Mike’s friend and frequent rental customer Jerry (Jack Black) lives in a junkyard trailer, and he believes a nearby power plant affects his brain. With plans to sabotage it, Jerry can’t convince Mike to join, so he goes alone. Through a series of impossible events, Jerry is magnetized. Metal objects dash at him and he finds himself sticking to lampposts. And after entering Mr. Fletcher’s video store to visit Mike, he inadvertently erases the already meager stock of outdated VHS tapes (featured behind the register is a poster for the 1999 Brendan Fraser comedy Blast from the Past, clearly a hot item).

Mike and Jerry resolve to replace the erased tapes by shooting their own versions of classic movies. Despite nonexistent budgets and nil production value, their neighborhood supports their ramshackle home creations, constructed with found objects and surefire invention. Along with their partner, a local named Alma (Melonie Diaz), they decide to include virtually all of Passaic in their slew of homemade adaptations, charging more for rentals, but offering customers a chance to be in their latest pictures, all with hopes of earning enough to save Mr. Fletcher’s store.

If you’ve ever experimented in making a short with little-to-no equipment, their spoofs on classics like Ghostbusters, Robocop, and 2001: A Space Odyssey will look familiar, delightfully so. As Mike and Jerry tell people their movies are from Sweden, hence the abbreviated twenty-minute running time and high rental charge, Gondry has helped develop a new verb: “Sweding,” meaning to create a homemade spoof of established material. And it’s catching on, at least in Web and filmmaking circles. Indeed, Gondry even Sweded his movie’s trailer to hilarious results (check it out HERE).

The film works with quirky, bizarre humor enhanced by Gondry’s subtle manipulation of the cinematic apparatus to delicately augment the comedy. We imagine his process doesn’t differ too greatly from Mike and Jerry’s, running about in slapdash fashion, shooting sometimes unpredictable ideas with no concern for the increasing length of film stock used. And yet, paradoxically, I suspect it takes vast coordination and pre-planning to shoot Gondry’s brand of unpolished spontaneity. One sequence streams between maybe a dozen spoofs with seamless editing and organic flow, illustrating the director’s illusory, deceptive randomness.

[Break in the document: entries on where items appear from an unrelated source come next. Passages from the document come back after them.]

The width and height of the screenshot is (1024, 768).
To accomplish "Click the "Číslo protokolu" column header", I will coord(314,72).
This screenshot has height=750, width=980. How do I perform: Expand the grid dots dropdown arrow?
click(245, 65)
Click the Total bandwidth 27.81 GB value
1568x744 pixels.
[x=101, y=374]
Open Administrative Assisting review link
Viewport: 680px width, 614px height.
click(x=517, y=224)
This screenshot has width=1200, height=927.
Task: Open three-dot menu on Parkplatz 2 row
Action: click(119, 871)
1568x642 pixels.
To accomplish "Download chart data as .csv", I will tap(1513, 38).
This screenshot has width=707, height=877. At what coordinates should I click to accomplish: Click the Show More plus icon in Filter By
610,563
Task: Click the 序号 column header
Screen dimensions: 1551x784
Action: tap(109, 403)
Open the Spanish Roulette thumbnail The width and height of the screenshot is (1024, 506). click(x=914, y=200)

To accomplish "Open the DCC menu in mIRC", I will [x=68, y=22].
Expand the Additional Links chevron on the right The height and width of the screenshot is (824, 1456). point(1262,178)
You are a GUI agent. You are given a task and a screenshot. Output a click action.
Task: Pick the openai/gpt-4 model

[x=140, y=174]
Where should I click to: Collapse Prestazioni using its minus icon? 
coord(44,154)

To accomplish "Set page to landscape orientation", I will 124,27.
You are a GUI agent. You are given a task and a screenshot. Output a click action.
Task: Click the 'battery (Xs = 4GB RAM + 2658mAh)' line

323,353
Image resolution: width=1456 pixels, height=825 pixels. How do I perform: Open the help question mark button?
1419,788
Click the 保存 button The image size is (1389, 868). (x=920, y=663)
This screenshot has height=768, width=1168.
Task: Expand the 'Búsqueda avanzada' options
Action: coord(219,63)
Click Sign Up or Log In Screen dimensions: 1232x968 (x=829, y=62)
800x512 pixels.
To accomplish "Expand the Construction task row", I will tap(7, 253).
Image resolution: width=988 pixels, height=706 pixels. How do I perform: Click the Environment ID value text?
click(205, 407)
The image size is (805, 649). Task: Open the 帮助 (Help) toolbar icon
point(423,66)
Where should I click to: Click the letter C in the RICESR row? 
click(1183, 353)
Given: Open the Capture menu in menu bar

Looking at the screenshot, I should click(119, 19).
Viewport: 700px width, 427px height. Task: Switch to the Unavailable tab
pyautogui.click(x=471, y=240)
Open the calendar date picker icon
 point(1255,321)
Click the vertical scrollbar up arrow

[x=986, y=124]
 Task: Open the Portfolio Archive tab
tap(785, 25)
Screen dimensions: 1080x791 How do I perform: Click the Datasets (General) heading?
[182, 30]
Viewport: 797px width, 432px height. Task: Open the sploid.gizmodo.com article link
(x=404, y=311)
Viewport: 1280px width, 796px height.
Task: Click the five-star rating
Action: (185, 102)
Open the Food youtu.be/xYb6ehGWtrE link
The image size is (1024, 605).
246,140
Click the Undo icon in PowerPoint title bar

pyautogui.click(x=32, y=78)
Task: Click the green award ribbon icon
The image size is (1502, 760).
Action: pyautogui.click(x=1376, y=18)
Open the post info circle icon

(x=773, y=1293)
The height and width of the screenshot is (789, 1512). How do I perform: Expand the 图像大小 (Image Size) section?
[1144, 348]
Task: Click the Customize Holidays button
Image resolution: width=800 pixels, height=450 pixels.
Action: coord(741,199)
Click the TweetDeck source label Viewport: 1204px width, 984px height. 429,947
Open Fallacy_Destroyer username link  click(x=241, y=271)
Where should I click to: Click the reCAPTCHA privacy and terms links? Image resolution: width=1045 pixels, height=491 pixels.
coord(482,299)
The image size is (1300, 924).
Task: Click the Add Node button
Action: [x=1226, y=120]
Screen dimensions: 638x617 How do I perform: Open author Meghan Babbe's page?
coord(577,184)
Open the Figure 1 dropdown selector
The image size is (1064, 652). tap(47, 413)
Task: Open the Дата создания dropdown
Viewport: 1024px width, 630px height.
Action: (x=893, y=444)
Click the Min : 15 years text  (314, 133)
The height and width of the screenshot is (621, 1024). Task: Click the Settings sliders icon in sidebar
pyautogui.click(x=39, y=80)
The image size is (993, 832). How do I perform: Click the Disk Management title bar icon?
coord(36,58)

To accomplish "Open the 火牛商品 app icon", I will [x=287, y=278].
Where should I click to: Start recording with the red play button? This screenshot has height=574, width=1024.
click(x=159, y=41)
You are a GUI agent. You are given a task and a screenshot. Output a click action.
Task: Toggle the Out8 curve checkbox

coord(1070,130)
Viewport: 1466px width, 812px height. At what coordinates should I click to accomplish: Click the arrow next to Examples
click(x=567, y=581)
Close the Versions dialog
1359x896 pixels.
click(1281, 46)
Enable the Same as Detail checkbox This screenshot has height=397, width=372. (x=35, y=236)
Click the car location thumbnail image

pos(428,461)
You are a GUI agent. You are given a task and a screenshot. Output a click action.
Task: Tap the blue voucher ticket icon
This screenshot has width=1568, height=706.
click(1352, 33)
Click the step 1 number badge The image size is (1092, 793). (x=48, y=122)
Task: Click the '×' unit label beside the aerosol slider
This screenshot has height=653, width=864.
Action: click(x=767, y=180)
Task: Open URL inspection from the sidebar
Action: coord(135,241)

Be Kind Rewind teeter-totters up and down in Gondry’s frequent balancing act, leaning perhaps too much toward the point of traditional organization with the film’s hokey save-the-building backstory. But the film’s delightful and inspiring manic inventiveness never ceases to entertain. Some viewers may find the director’s tone weird or overly silly; Gondry’s cinematic worlds are incredible, imaginary places where the impossible is commonplace, if not expected, but he underlines everything fun and universal about filmmaking. I can imagine Gondry’s onset antics are just as amusing as the Swedes presented in this film, the only difference being a budget.